Perhaps in the past you’ve employed an SEO but seen little to no return on your investment but are now looking to give it another go to help get your name out there online. If this is the case, then here’s a simple guide on how you can reboot your own SEO campaign and start getting the right people looking at and interacting with your site:
First off I would recommend critiquing your site from the standpoint of a potential customer, ask yourself if this was the first time you arrived at the site would make a purchase from it or get in contact? Does the ‘look and feel’ of the site represent the type of business it is representing? Are there any glaring usability issues present on the site that would hinder someone carrying out a conversion?
The reason I bring this issues up right from the start is that there is no point carrying out an extensive SEO campaign, getting people looking at your site and only to lose them when the design is unprofessional or prevents people from carrying out a conversion on the site – the whole point of the SEO campaign in the first place!
If you find your site doesn’t present your business in the best light or you have usability issues, then I would recommend you address these from a design point of view before getting down to any real SEO work.
You should be looking to structure your site so that it represents your business – are all your products on the site? Does it tell someone who has no idea of your business, what it is in fact you do and stand for?
Analytics & Current Rankings
Hopefully the site already has Google Analytics set up and you have a fair amount of data to work with. It is important to review this data to get an idea of what is in fact working on the site at the moment. If you have e-Commerce or Conversion Tracking set up on the site, be sure to look not only at what keywords are driving organic traffic at present but what keywords are also generating conversions.
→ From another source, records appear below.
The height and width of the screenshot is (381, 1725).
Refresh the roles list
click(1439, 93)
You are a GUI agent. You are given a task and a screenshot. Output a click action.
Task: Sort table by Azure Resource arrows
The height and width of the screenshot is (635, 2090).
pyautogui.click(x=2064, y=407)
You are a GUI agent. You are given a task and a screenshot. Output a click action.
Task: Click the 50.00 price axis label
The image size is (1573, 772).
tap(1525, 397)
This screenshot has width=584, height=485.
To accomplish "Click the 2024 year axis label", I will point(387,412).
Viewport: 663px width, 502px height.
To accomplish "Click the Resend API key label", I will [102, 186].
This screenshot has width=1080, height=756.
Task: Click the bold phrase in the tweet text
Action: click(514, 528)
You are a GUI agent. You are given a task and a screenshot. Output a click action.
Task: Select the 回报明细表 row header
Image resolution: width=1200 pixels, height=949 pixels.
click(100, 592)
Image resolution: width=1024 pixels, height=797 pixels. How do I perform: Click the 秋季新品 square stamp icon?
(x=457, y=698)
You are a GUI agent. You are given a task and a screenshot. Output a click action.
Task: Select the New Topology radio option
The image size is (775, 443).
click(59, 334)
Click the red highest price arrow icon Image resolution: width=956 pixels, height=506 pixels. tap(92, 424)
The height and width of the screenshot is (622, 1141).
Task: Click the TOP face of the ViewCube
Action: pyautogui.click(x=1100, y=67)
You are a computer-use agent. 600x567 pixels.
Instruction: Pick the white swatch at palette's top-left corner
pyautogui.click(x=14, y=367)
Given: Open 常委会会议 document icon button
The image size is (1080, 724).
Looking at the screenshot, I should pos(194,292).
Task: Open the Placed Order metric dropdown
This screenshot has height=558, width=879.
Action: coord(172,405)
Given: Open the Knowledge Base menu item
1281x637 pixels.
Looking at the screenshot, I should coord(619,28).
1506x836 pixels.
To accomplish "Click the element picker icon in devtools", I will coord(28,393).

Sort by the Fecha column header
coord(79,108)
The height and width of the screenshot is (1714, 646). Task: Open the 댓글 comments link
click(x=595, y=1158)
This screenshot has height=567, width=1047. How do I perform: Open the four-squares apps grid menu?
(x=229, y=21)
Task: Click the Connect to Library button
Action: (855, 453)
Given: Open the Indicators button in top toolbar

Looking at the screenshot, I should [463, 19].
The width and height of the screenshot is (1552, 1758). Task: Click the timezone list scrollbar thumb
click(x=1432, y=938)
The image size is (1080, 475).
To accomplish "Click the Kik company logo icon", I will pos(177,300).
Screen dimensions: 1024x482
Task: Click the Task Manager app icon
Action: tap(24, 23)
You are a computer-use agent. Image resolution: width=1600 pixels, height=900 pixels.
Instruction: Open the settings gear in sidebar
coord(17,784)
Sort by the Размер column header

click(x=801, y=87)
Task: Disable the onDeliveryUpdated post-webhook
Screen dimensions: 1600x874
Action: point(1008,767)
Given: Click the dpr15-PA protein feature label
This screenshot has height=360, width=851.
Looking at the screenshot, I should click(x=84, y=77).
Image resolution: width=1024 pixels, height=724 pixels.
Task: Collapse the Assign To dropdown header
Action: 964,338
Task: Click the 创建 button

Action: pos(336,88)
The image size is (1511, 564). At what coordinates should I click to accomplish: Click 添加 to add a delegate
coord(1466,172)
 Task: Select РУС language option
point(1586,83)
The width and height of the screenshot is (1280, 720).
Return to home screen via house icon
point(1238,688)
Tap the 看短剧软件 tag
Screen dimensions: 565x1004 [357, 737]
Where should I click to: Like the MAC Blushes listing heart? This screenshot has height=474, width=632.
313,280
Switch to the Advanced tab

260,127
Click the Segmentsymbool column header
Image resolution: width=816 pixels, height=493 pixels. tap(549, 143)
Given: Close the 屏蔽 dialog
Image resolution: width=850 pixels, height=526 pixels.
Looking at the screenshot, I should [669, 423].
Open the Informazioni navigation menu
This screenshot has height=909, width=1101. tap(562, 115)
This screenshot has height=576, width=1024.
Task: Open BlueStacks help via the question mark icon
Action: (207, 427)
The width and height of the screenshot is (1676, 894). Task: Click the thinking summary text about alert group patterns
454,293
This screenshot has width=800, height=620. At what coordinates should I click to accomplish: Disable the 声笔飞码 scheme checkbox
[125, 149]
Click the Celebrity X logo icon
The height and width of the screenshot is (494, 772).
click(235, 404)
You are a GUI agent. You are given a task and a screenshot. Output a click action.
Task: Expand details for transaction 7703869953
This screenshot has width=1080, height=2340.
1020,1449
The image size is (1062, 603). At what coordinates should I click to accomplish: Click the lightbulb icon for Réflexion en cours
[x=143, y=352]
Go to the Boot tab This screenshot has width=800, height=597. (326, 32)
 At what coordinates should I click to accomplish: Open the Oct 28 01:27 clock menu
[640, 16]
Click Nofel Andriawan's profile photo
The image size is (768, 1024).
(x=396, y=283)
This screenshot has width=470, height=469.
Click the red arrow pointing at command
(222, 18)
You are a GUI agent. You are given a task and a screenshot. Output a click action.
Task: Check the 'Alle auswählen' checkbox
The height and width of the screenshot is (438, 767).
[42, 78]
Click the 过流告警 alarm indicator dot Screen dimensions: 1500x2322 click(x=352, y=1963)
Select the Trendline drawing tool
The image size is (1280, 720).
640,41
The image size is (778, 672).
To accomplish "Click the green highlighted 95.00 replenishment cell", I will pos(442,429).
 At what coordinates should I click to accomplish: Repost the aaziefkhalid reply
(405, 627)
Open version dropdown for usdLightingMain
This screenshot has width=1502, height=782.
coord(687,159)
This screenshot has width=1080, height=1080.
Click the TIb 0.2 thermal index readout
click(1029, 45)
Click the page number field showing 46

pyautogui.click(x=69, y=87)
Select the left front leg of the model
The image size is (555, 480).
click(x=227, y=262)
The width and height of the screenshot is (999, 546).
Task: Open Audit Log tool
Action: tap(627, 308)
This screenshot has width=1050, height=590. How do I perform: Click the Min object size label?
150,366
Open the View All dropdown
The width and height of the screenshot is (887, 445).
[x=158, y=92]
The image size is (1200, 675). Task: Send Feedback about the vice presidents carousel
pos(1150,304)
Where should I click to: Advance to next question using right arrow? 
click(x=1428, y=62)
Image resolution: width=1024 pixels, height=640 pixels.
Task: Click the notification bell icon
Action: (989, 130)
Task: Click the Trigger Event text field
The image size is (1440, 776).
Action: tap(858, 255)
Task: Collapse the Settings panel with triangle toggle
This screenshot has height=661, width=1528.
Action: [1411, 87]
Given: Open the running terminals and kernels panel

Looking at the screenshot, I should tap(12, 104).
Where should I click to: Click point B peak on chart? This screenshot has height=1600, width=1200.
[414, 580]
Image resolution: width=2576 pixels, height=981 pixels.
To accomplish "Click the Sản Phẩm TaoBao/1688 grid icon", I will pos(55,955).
Once you have a list of keywords that are your top traffic drivers, I would recommend ascertaining what rankings you have already. If you find there are a few keywords you’re ranking for already on page two of Google for example that actually convert well, this might be a signal that you should look to improve the rankings of these keywords and not necessarily go off and carry out a tonne of additional keyword research.
Reviewing this data will start to give you an idea what sort of keywords people have used in the past to find your site and will give you the foundations of any keyword research. If, however, you’ve got very little data to work with, not many keywords that are driving traffic or do not have any rankings to speak of then your next step is keyword research.
So you’re confident your site is a good reflection of your business, there are no usability issues and you have an understanding of the sorts of keywords that are generating conversions at present. If this is the case, your next step is to carry out keyword research to gain an understanding of the types keywords people are using to find the sort of content that is present on your site.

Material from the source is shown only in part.